Ambientazione e cronologia sono però diverse, in The Last King. Vi si narra in modo romanzesco e avventuroso il conflitto sviluppatosi nel lontano 1206, durante una guerra civile sorta nell’antico reame norvegese, allorché la fazione dei Bagler, volendo deporre il re in carica e insediare il loro pretendente al trono, mirava ad uccidere il neonato legittimo erede, Håkon Håkonsson, destinato nella realtà storica a diventare uno dei più importanti sovrani della storia scandinava. Protetto da uomini dei Birkebeiner, leali sostenitori del regime vigente, l’infante diventa così protagonista di una emozionante fuga che ha forse il suo momento più iconico nell’arrivo in un povero villaggio, dove saranno cacciatori, agricoltori e mercanti del posto a garantirne la sicurezza, affrontando con le loro poche risorse un drappello di nemici spietati e ben armati.
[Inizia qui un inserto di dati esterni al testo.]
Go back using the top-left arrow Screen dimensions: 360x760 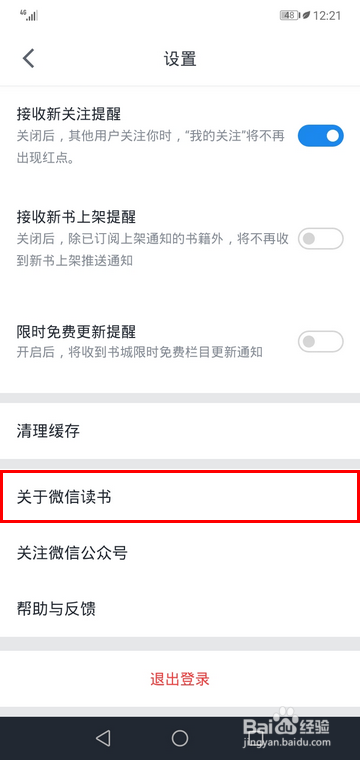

Quasi a riecheggiare, in questa loro impresa, quella compiuta da poveri contadini addestrati per l’occasione nel capolavoro di Kurosawa, I sette samurai.
Ultimissima notazione: nel frattempo giungeva alla Casa del Cinema la notizia che la misteriosa attentatrice della sala Deluxe era stata fermata e perquisita dalle guardie, a Villa Borghese, con tanto di “arma del delitto” ritrovata nella borsetta. Ma qui ci siamo fatti distrarre ancora una volta dal “fuori campo” più minaccioso, la realtà, che ogni tanto giunge a turbare l’ordine apparentemente incantato del mondo (almeno un tempo) di celluloide.